AnyNav: Visual Neuro-Symbolic Friction Learning for Off-road Navigation
Taimeng Fu, Zitong Zhan, Zhipeng Zhao, Yi Du, Shaoshu Su, Xiao Lin, Ehsan Tarkesh Esfahani, Karthik Dantu, Souma Chowdhury, Chen Wang
TL;DR
AnyNav addresses off-road navigation by learning continuous terrain friction from vision and grounding it in physics via neuro-symbolic reasoning. It decouples perception from dynamics, enabling self-supervised, sim-to-real transfer through bilevel optimization. The system builds a physics-informed terrain map and uses it to plan feasible, efficient paths and speed profiles across diverse terrains and vehicle platforms. Experiments in simulation and on real robots demonstrate improved trajectory accuracy and robust navigation under unknown, challenging environments.
Abstract
Off-road navigation is critical for a wide range of field robotics applications from planetary exploration to disaster response. However, it remains a longstanding challenge due to unstructured environments and the inherently complex terrain-vehicle interactions.
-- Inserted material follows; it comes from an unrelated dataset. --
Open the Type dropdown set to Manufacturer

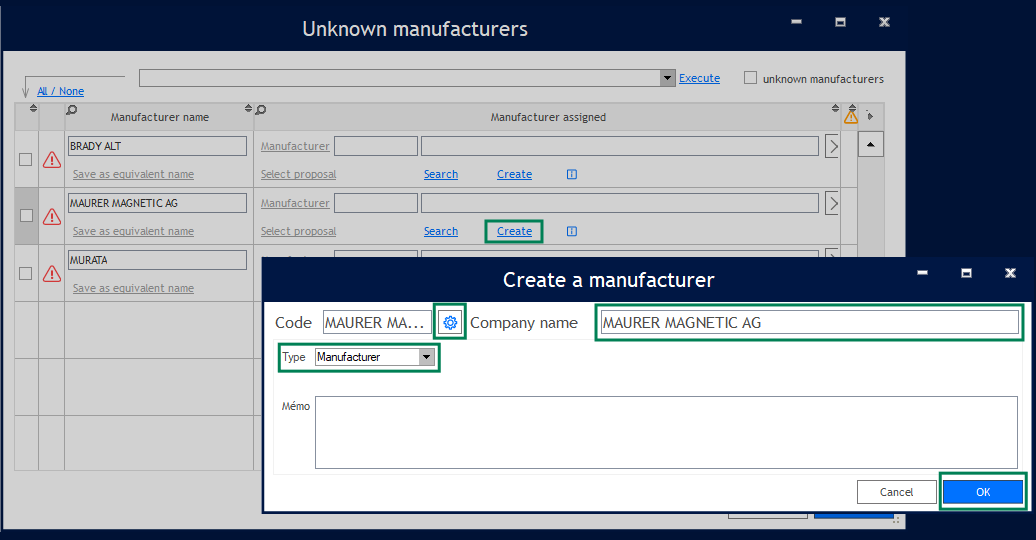427,357
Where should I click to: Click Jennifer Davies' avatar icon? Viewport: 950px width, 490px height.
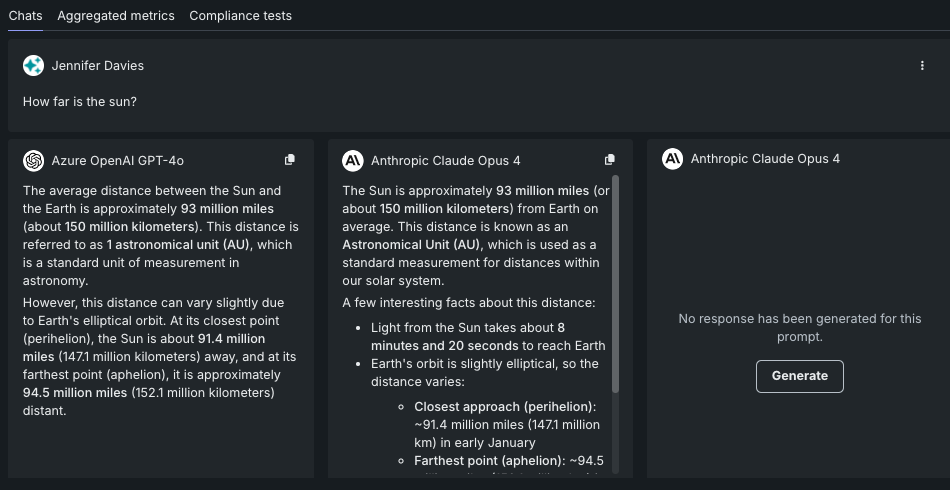coord(34,65)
Traditional physics-based methods struggle to accurately capture the nonlinear dynamics underlying these interactions, while purely data-driven approaches often overfit to specific motion patterns, vehicle geometries, or platforms, limiting their generalization in diverse, real-world scenarios. To address these limitations, we introduce AnyNav, a vision-based friction estimation and navigation framework grounded in neuro-symbolic principles. Our approach integrates neural networks for visual perception with symbolic physical models for reasoning about terrain-vehicle dynamics. To enable self-supervised learning in real-world settings, we adopt the imperative learning paradigm, employing bilevel optimization to train the friction network through physics-based optimization. This explicit incorporation of physical reasoning substantially enhances generalization across terrains, vehicle types, and operational conditions. Leveraging the predicted friction coefficients, we further develop a physics-informed navigation system capable of generating physically feasible, time-efficient paths together with corresponding speed profiles. We demonstrate that AnyNav seamlessly transfers from simulation to real-world robotic platforms, exhibiting strong robustness across different four-wheeled vehicles and diverse off-road environments.